The new rule may prove wonderful for the manufacturers of the capture technology that will effectively be mandated. As with the case of Solyndra et al., this maneuver is not about producing environmental benefits but about creating markets for politically favored firms and industries. But even those cronies may fare less well than they expect to.
The Obama administration, despite its obvious desire, has not yet been successful in strangling the natural-gas renaissance that is changing the face of the American energy industry. Though coal remains the largest single source of electricity, it already has been falling out of favor with those building new generating capacity, because natural gas is cheaper and plentiful. It is also less damaging to the environment, contra the ill-informed hysteria about the gas-extraction technique known as fracking. But the United States has a complex economy, and there is no single “right” source for fuel. Left to its own devices, the industry probably will move toward natural gas and away from coal, but coal will remain an important part of the picture for the foreseeable future.

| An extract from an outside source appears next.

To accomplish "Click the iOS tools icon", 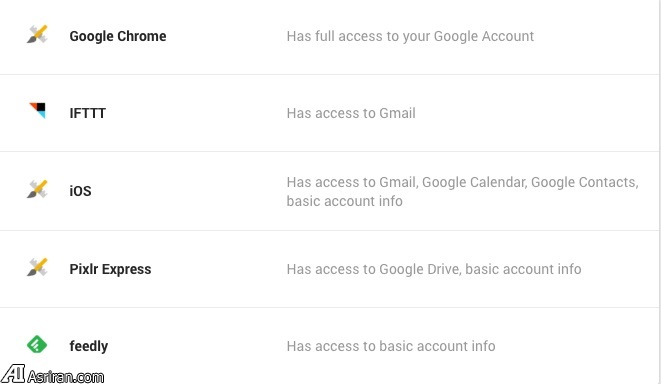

In 2012, Barack Obama became the first major-party presidential candidate since statehood to fail to win in a single county of West Virginia. He lost the statewide vote by a substantial margin, with two out of three against him. The people of West Virginia rightly appreciated that their best-known commodity is the target of a regulatory jihad by the White House that has no environmental or economic justification.
The real motive here is the administration’s messianic pretentions, its belief that its bureaucrats and managers are more humane and more intelligent than the producers and consumers over whom they reign, and that they have been chosen to lead the United States into a future that is relatively free of such relics of the Industrial Revolution as coal-fired power plants and petroleum products. Unhappily for them, there is a wide gulf between social engineering and real engineering, and the most impressive products the green-energy revolution has delivered so far are a couple of nifty electric motorcycles — which are recharged by a power grid that gets 40 percent of its juice from coal.
A functioning modern society requires reliable electricity. A modern industrial economy requires affordable electricity. To impose incalculable costs on electricity generation in exchange for ideological satisfaction with no real-world environmental benefit is the sign of an agency that has put its own political agenda ahead of the national interest, playing fast and loose with the law in the process. The EPA is a menace, and Congress should put it on a leash.